Tatsächlich laufen – seit im Juni vorigen Jahres Saudi-Arabien, die Vereinigten Arabischen Emirate, Bahrain und Ägypten eine Blockade gegen Katar verhängt haben – auch die gegenseitigen Beschuldigungen auf Hochtouren. Kampagnen dubioser PR-Firmen inklusive. So flog gerade auf, dass für eine Anti-Katar-Tagung in London ein britischer Unterhausabgeordneter fürstlich entlohnt wurde.

Daniel Kawczynski, Abgeordneter von Mays Partei, hat dem Abgeordnetenregister für finanzielle Zuwendungen für die britischen Abgeordneten zufolge, zwei Überweisungen zu je 10.370 Dollar erhalten.
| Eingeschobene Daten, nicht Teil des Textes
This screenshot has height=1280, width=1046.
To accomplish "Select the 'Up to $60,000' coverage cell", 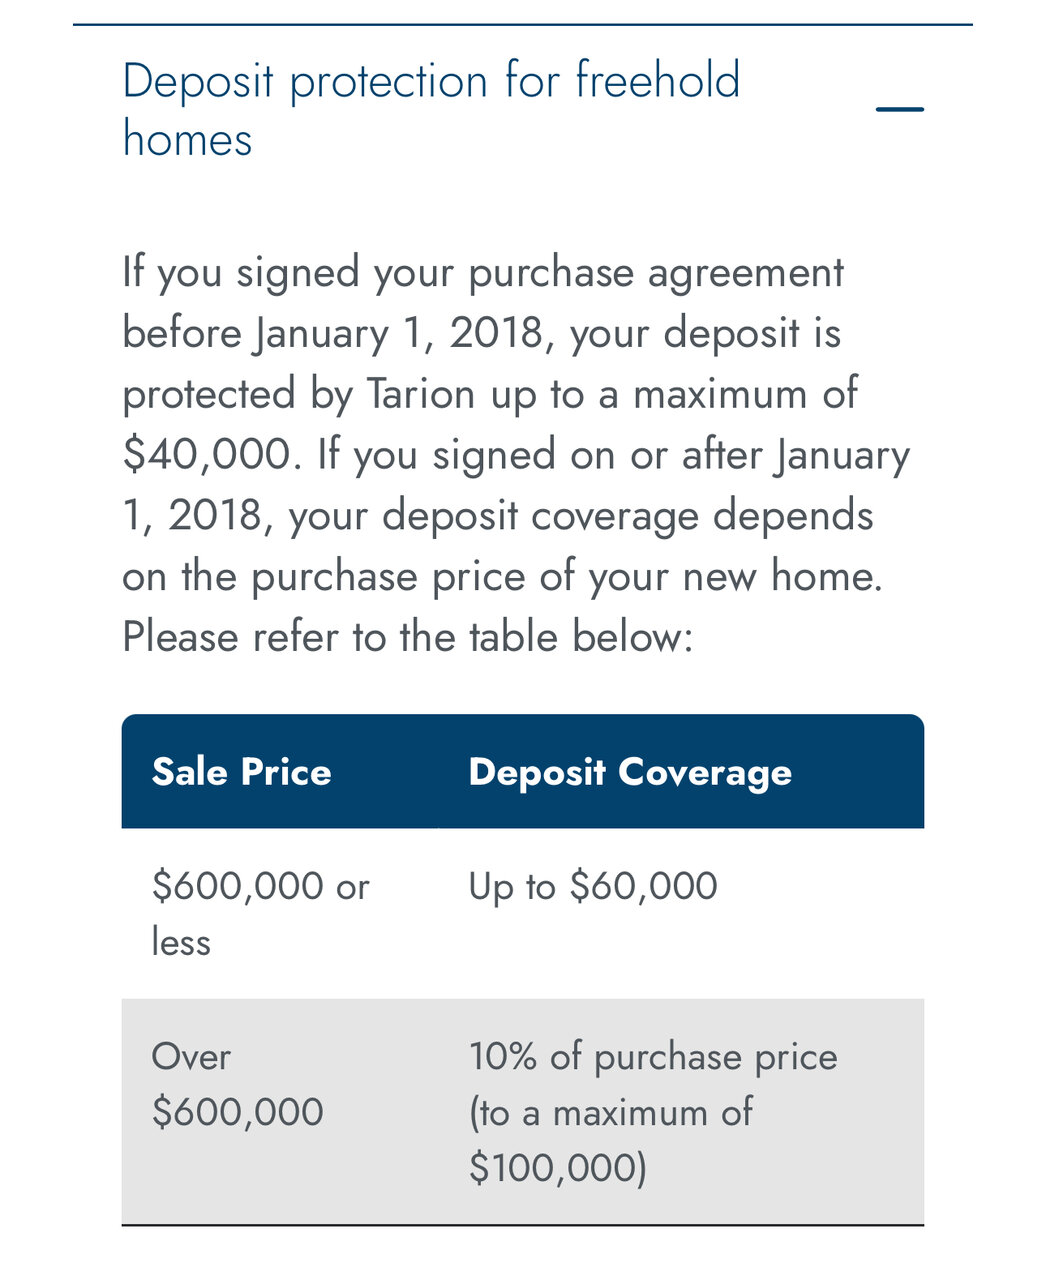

Zahler war die kleine PR-Firma Akta Group.

Organisiert wurde die Konferenz zum Katar-Bashing von dem im Londoner Exil lebenden katarischen Geschäftsmann  Khalid al-Hail. Er ist Gründer einer Oppositionspartei namens Qatar National Democratic Party. Er kämpft für ein Ende der absoluten Monarchie in seiner Heimat, den Abgang des jungen Emirs Tamim Al-Thani.

In München, wo Emir Tamim am Freitag mit UNO-Generalsekretär Antonio Gutteres, Nato-Chef Jens Stoltenberg und dem einflussreichen US-Senator John McCain auf der Sicherheitstagung auftritt, kamen zwar einige junge Studenten auf der Anti-Katar-Konferenz zu kurzen, meist mit Ablesefehlern garnierten Redebeiträgen.

Zwei deutsche Mittelständler, die ebenfalls eingeladen worden waren, nahmen aber davon Abstand, dort zu reden. Eine obskure Veranstaltung sei dies, sagte ein Unternehmer dem Handelsblatt unter der Bedingung, nicht namentlich zitiert zu werden.